Records provided =>

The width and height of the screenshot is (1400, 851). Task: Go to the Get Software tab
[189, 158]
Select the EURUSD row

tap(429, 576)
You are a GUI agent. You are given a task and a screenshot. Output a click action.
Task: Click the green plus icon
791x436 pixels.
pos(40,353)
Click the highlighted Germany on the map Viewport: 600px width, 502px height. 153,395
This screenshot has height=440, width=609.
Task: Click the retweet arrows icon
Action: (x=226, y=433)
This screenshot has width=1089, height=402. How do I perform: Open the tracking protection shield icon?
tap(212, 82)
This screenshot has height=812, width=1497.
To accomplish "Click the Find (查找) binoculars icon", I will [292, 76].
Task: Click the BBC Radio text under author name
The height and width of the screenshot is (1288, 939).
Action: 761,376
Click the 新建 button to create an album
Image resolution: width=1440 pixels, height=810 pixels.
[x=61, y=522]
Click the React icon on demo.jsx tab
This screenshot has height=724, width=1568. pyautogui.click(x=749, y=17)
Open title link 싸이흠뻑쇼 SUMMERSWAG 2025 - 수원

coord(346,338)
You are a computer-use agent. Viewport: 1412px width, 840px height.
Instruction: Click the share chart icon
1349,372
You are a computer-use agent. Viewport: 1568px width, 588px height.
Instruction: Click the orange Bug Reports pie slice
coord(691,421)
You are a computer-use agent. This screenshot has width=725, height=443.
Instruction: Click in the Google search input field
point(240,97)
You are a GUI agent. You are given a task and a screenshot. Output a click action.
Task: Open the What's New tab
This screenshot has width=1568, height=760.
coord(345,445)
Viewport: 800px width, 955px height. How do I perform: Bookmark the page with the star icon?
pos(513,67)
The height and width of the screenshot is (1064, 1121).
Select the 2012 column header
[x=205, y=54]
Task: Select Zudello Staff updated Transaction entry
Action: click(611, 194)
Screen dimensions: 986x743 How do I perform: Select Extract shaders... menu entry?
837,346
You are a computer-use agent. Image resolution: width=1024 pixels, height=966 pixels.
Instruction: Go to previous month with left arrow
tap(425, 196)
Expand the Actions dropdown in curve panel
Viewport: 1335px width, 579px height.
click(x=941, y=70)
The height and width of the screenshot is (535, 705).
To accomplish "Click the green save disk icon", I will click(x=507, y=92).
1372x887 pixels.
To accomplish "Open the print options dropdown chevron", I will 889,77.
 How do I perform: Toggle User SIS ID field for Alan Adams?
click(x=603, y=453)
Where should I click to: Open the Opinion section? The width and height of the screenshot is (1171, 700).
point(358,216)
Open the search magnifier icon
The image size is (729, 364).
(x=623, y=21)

To do => Send back an exact copy of only the lines from the line with "791x436 pixels." up to and including the line with "Click the 新建 button to create an album" in the data above.

Problem solution =>
791x436 pixels.
pos(40,353)
Click the highlighted Germany on the map Viewport: 600px width, 502px height. 153,395
This screenshot has height=440, width=609.
Task: Click the retweet arrows icon
Action: (x=226, y=433)
This screenshot has width=1089, height=402. How do I perform: Open the tracking protection shield icon?
tap(212, 82)
This screenshot has height=812, width=1497.
To accomplish "Click the Find (查找) binoculars icon", I will [292, 76].
Task: Click the BBC Radio text under author name
The height and width of the screenshot is (1288, 939).
Action: 761,376
Click the 新建 button to create an album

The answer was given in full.